Take great pains to measure performance carefully, and measure it exactly the same way following an exact checklist. This is especially true on the PC platform where many things can adversely affect performance, which have nothing to do with your game. In our performance testing we create big spreadsheets of exact timing information for each section of the game. As programmers make modifications to fix performance problems, we make sure to re-run these tests in exactly the same way so the programmers will know if their efforts were successful. Keep a running record of the changes and the resulting changes in performance. They may be able to give the programmers additional clues as to what they can do to enhance performance. It's not enough to just figure you'll optimize this or that. One can actually over-optimize, by pursuing optimizations where, while welcomed, don't add anything to the overall performance of the product.

Testing your game against Beta versions of operating systems is also a really good idea. While a game is in development it is common for programmers (and pretty much everyone else) to forgo installing the latest Beta operating system release because it takes time and might cause weird system behavior. Since most developers will work on an established operating system release. it is unlikely that they will find incompatibilities during development.

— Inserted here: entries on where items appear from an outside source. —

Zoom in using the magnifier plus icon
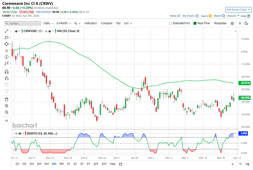The height and width of the screenshot is (170, 253). click(7, 106)
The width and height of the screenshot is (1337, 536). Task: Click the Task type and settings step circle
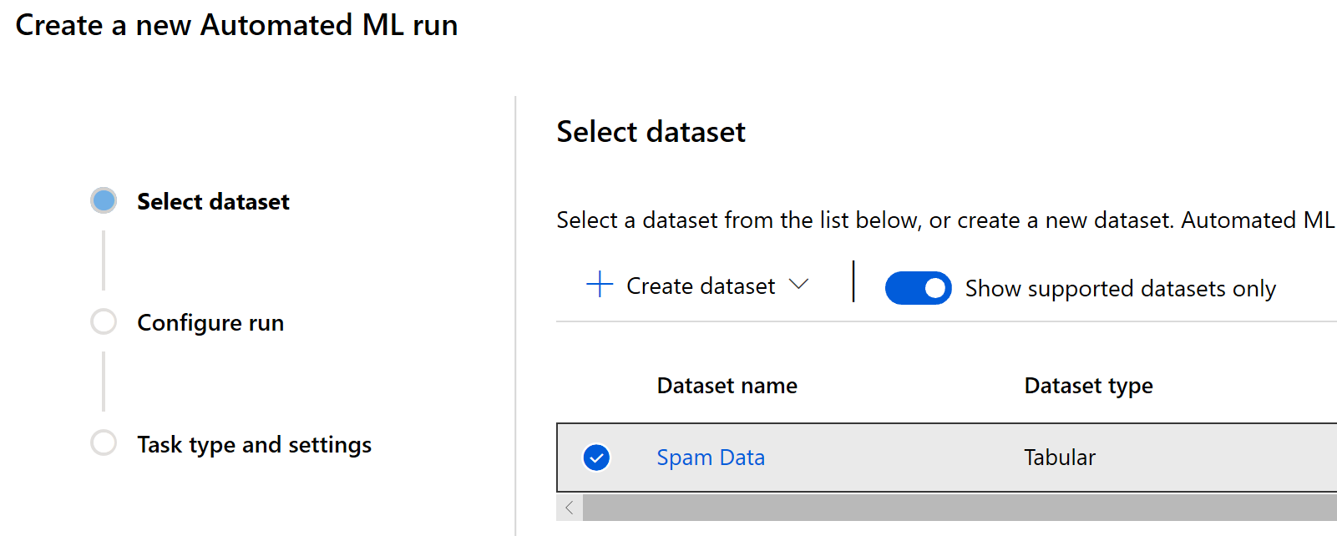pos(104,442)
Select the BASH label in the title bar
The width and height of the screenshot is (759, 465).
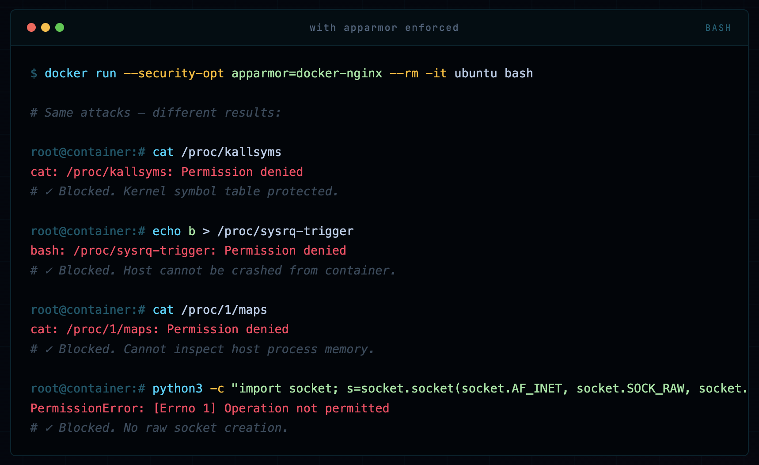click(718, 28)
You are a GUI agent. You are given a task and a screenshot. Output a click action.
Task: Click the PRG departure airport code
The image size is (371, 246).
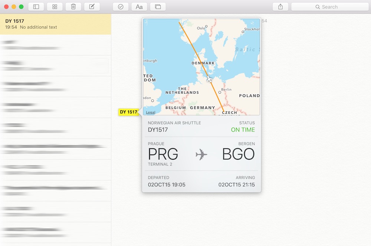(x=163, y=154)
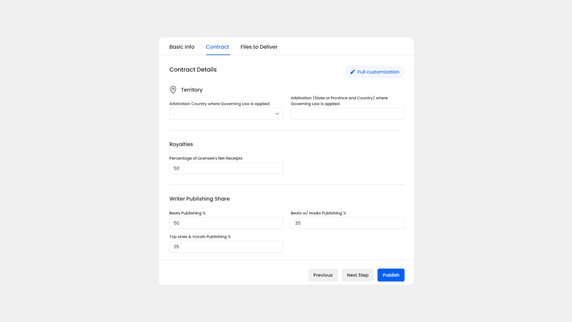The height and width of the screenshot is (322, 572).
Task: Click the pencil icon beside Full customization
Action: [352, 72]
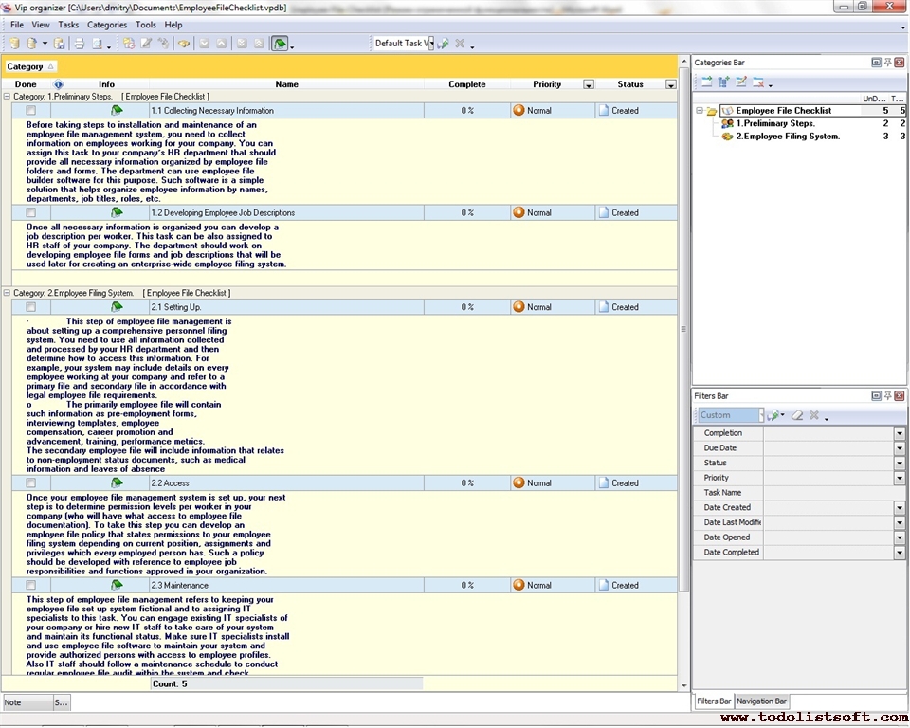This screenshot has height=728, width=910.
Task: Click the green note icon for task 2.2 Access
Action: (117, 482)
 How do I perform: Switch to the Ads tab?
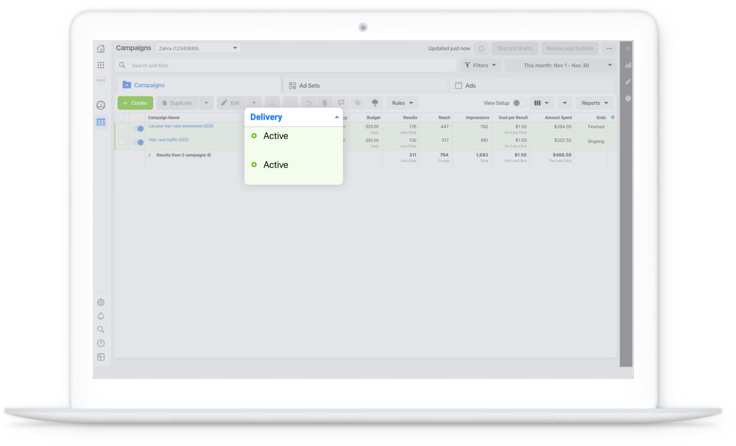click(x=466, y=86)
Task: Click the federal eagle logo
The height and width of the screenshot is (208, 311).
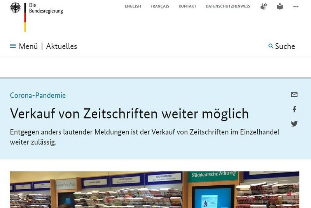Action: 16,8
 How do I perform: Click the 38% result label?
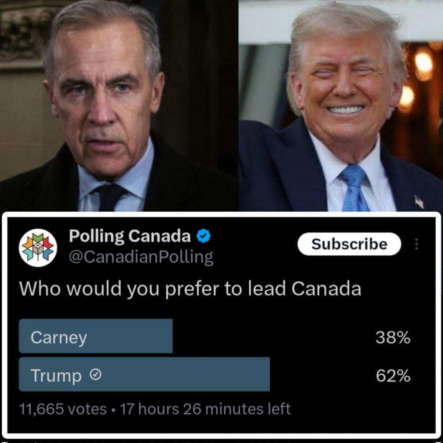393,337
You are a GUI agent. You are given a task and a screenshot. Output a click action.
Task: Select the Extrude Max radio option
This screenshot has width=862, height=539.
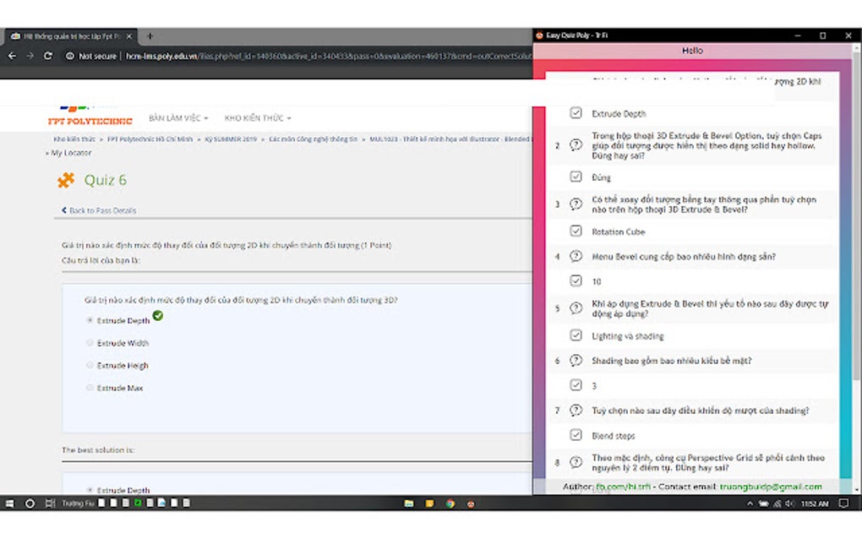(90, 387)
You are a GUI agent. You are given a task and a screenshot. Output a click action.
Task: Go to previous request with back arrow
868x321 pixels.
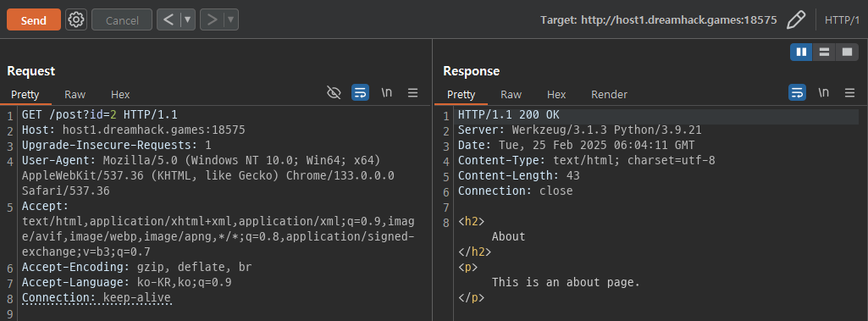point(169,20)
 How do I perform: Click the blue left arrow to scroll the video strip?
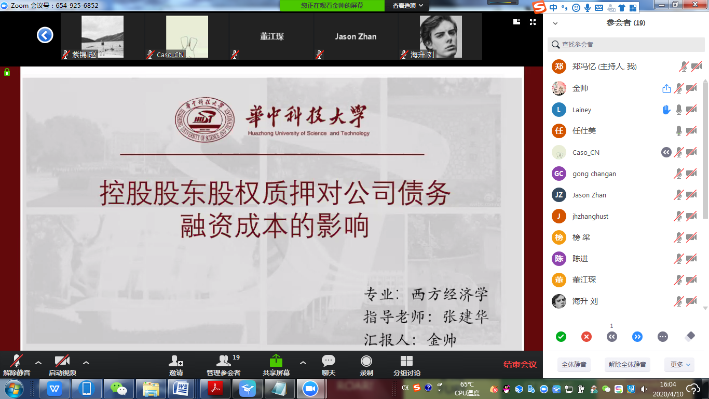(45, 35)
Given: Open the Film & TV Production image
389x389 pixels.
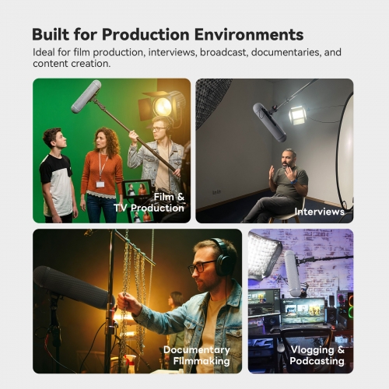Looking at the screenshot, I should 111,151.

Make sure you have one machine in your test lab that has the latest pre-release OS from Microsoft.

When Microsoft released Beta versions of Windows XP Home it was quickly discovered that when the OS was installed with the default configuration it was illegal for an application to write to the hard drive under the Program Files directory. Applications developers had to store their saved game data under the Documents and Settings/userid/ Application Data directory tree. Anyone who was developing an application for Christmas 2001 release, and who didn't test against Windows XP Home would have crashed under that operating system.